Go through the listing that follows and write it out exactly. Drop the pictures.

MATERIAL FOR THE TASK.
== Segment start ==
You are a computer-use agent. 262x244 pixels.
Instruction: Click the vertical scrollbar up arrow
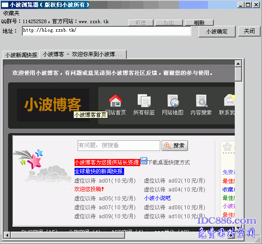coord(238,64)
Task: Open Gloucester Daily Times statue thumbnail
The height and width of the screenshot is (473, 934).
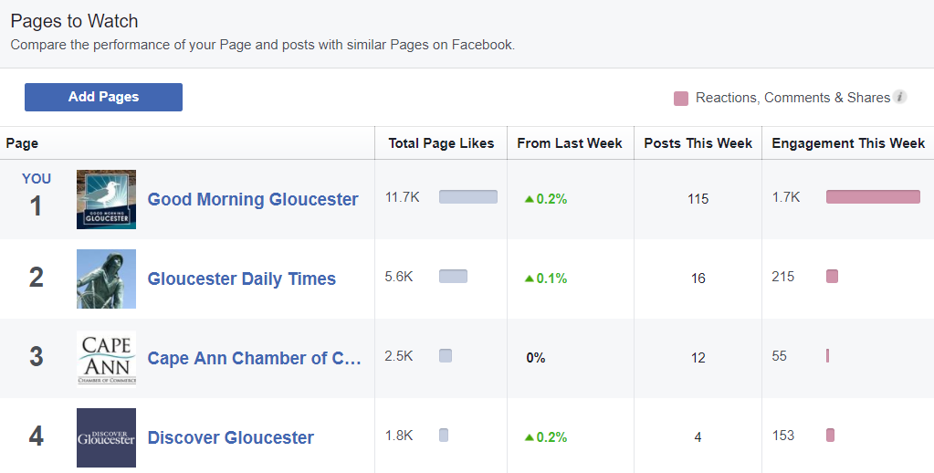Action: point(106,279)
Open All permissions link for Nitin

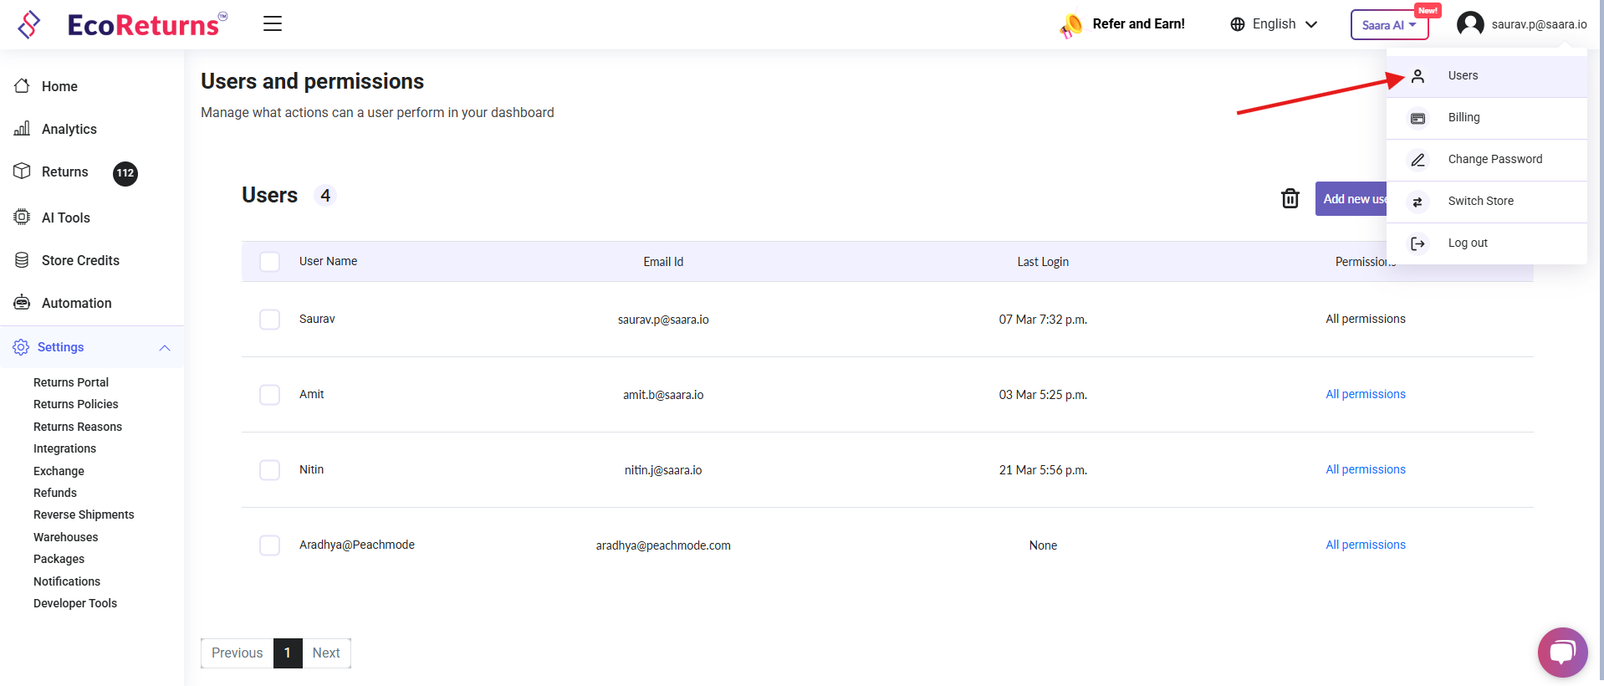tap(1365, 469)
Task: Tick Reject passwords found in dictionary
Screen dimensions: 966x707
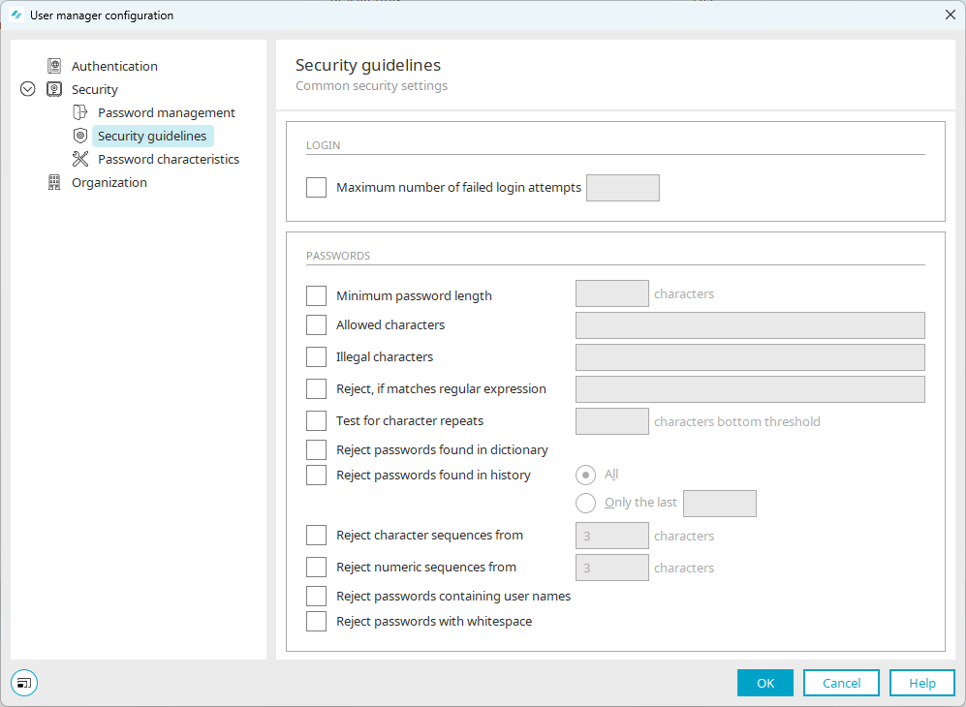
== Segment end ==
YOUR RESPONSE.
You are a computer-use agent. 262x244 pixels.
Instruction: Click the vertical scrollbar up arrow
coord(238,64)
Task: Open Gloucester Daily Times statue thumbnail
The height and width of the screenshot is (473, 934).
Action: point(106,279)
Open All permissions link for Nitin

tap(1365, 469)
Task: Tick Reject passwords found in dictionary
Screen dimensions: 966x707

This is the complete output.